I live in Arkansas, we are 2nd only to Alabama for the numbers of prescriptions, per person. We have an opioid addiction seminar and almost non of the local leadership attended. There are so many people so out of touch with the reality of addiction. Until this is a REAL problem nothing will get better. The Municipal League is suing on behalf of the cities the local distributors and manufactures.
Follow the money and you will find both, the cause and the solution of the opioid addiction! Greed is a predator that feeds upon the weak and unhealthy by seducing them with false expectations of well being!

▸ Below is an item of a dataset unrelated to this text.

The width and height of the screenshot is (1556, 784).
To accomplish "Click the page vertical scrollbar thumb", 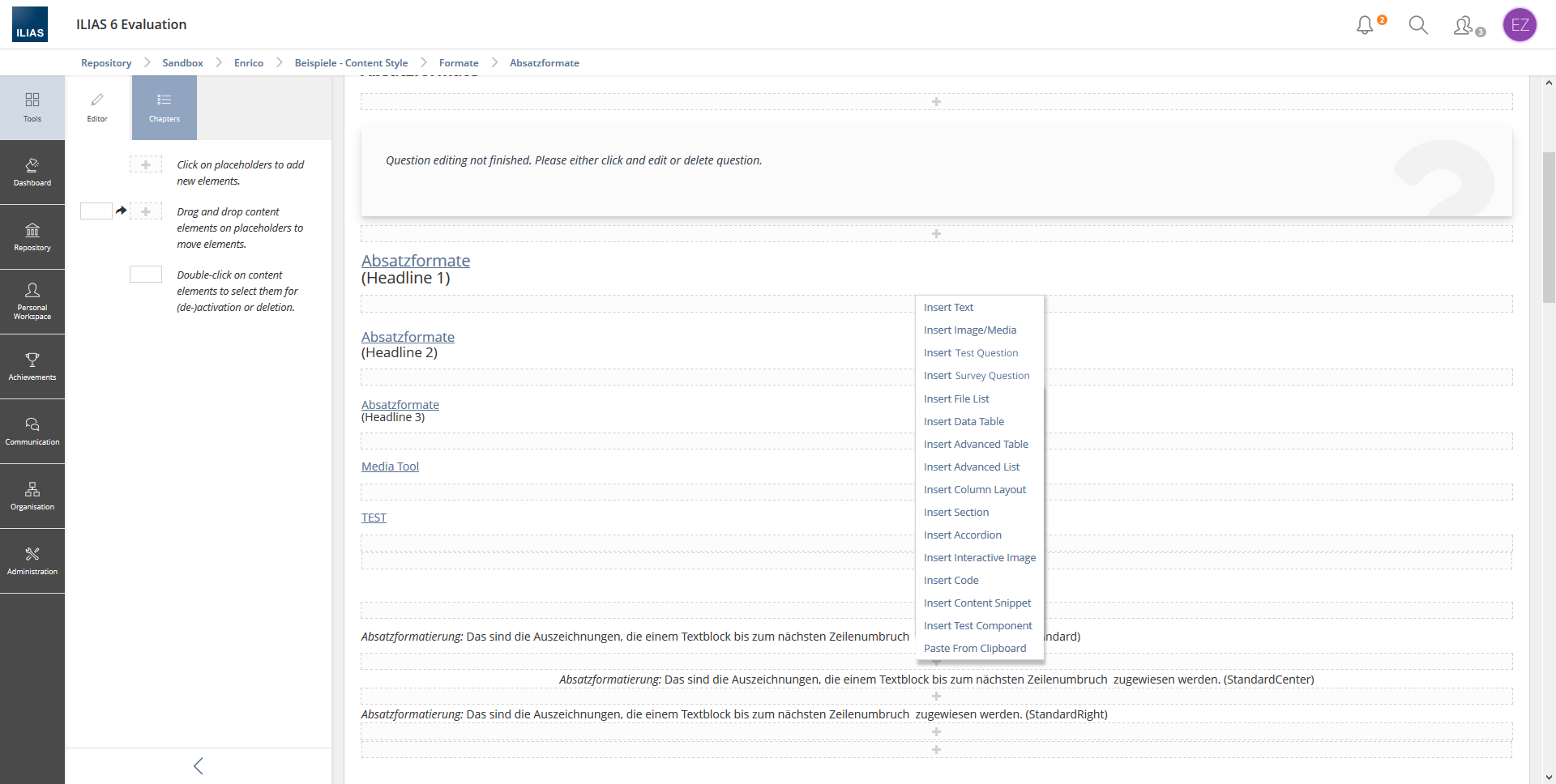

Myth #1: The CDC prescribing guidelines are mandatory False. The guidelines are voluntary and intended only for primary care physicians, yet they are being widely implemented by many prescribers, including pain management specialists and even some oncologists. Here is what the guidelines actually say: "This guideline provides recommendations for the prescribing of opioid pain medication by primary care providers for chronic pain in outpatient settings outside of active cancer treatment, palliative care, and end-of-life care. Although the guideline does not focus broadly on pain management, appropriate use of long-term opioid therapy must be considered within the context of all pain management strategies… The guideline offers recommendations rather than prescriptive standards; providers should consider the circumstances and unique needs of each patient." The voluntary nature of the guidelines was reinforced in a recent letter to a pain patient by Debra Houry, MD, Director of the CDC’s National Center for Injury Prevention, which oversaw the guidelines’ development. “The Guideline is a set of voluntary recommendations intended to guide primary care providers as they work in consultation with their patients to address chronic pain,” wrote Houry in her letter to Rich Martin, a retired pharmacist disabled by chronic back and hip pain. “The Guideline is not a rule, regulation, or law. It is not intended to deny access to opioid pain medication as an option for pain management. It is not intended to take away physician discretion and decision-making.”